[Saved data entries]
════

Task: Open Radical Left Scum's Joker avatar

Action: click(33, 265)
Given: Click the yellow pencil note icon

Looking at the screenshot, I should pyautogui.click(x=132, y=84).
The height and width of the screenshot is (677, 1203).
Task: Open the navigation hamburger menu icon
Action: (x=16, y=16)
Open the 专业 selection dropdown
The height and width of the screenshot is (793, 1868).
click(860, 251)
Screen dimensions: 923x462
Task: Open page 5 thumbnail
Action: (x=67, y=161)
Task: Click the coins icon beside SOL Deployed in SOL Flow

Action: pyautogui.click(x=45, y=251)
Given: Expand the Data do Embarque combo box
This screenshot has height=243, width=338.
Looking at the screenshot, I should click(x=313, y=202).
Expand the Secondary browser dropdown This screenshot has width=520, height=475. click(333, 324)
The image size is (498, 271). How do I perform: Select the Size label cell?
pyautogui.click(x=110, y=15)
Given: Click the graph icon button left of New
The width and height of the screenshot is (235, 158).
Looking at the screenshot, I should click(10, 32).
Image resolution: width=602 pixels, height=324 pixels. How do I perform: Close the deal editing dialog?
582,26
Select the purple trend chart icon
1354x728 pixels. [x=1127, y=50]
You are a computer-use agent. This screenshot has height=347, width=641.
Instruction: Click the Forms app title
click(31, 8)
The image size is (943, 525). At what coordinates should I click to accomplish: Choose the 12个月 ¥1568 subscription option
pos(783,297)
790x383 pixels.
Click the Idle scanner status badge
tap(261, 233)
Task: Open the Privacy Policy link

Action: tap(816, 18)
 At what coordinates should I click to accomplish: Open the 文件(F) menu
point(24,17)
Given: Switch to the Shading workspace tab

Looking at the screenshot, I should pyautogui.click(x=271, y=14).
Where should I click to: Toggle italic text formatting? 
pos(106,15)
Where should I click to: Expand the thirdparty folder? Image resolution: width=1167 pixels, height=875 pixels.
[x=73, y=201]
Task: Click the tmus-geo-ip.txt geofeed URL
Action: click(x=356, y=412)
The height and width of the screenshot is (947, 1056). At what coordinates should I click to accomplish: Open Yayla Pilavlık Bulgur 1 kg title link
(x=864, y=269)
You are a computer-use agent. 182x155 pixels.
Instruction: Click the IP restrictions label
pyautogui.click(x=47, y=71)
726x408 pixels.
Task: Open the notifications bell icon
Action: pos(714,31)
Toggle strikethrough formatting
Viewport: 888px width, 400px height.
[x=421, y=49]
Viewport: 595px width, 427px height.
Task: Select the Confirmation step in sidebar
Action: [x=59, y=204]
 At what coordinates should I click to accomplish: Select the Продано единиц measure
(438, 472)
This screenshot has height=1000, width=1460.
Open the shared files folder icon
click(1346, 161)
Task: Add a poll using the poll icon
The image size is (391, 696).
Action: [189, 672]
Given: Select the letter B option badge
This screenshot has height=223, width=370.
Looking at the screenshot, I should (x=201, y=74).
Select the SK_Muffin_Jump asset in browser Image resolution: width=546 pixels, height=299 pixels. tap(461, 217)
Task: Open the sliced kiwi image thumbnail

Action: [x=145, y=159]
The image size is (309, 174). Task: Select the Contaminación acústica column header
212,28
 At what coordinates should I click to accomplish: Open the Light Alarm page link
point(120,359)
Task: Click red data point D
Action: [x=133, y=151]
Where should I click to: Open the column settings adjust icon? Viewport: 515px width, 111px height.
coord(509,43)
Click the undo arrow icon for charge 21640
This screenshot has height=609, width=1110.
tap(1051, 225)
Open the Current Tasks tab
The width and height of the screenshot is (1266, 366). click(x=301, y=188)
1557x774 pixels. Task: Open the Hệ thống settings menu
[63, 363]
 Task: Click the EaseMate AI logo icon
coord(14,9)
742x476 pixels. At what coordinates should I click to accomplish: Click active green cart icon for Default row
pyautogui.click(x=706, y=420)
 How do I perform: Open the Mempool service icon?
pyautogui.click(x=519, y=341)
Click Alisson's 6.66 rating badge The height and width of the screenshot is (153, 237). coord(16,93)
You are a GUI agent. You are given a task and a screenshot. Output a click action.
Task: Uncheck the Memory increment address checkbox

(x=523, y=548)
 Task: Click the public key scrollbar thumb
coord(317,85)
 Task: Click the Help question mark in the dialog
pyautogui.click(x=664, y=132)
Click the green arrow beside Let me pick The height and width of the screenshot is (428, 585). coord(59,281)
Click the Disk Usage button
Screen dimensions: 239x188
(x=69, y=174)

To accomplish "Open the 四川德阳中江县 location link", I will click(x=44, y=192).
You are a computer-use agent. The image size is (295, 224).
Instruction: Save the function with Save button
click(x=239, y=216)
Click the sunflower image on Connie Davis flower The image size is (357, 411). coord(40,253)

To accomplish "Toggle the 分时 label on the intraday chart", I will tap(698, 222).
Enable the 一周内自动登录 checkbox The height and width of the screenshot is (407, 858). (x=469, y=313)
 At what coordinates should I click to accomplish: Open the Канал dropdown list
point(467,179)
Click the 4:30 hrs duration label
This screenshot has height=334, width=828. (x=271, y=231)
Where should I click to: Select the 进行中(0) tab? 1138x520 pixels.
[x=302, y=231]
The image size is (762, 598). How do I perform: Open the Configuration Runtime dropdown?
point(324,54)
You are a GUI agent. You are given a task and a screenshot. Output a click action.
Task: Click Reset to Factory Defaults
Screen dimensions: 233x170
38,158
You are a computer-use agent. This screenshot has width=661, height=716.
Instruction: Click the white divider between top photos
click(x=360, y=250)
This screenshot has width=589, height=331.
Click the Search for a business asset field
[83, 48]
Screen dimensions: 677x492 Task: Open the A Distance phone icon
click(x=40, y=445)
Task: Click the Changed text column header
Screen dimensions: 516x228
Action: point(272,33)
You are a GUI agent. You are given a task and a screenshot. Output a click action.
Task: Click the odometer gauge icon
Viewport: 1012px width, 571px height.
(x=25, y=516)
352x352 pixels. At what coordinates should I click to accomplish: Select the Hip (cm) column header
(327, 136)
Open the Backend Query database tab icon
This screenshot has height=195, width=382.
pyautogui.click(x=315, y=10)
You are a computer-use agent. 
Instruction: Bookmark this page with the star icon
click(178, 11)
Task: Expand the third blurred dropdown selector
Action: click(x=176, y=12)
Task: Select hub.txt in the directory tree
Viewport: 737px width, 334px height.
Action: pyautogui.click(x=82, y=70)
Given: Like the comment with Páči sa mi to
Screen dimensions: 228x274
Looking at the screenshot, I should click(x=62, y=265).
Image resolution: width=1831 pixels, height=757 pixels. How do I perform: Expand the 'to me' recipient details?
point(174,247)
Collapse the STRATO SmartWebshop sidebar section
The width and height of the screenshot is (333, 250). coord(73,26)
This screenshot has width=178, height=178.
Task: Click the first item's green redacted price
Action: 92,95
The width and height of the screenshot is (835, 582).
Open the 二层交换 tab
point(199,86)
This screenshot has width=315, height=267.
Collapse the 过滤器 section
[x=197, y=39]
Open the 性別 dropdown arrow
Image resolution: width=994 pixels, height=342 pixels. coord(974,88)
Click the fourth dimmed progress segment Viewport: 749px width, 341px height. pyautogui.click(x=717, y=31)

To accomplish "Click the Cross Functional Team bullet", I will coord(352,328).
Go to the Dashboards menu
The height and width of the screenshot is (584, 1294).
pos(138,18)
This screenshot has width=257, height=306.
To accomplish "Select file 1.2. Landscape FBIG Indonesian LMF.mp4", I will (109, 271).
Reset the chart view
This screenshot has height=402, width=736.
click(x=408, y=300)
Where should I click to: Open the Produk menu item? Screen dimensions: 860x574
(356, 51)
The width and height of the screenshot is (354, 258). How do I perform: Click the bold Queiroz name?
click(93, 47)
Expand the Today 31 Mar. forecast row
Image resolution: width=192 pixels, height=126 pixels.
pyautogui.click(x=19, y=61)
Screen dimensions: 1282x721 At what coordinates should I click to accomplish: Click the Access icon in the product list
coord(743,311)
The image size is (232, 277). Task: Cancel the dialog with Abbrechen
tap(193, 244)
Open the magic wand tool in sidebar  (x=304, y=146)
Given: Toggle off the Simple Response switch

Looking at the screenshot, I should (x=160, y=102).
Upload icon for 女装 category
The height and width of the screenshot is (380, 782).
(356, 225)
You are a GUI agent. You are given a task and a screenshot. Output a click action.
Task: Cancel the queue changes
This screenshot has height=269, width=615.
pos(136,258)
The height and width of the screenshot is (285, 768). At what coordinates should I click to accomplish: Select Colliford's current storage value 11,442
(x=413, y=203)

════

TASK OBJECTIVE
Word for word, restate the lines from the one holding "Upload icon for 女装 category" to the last line of the records.

ANSWER TO THE PROBLEM
Upload icon for 女装 category
The height and width of the screenshot is (380, 782).
(356, 225)
You are a GUI agent. You are given a task and a screenshot. Output a click action.
Task: Cancel the queue changes
This screenshot has height=269, width=615.
pos(136,258)
The height and width of the screenshot is (285, 768). At what coordinates should I click to accomplish: Select Colliford's current storage value 11,442
(x=413, y=203)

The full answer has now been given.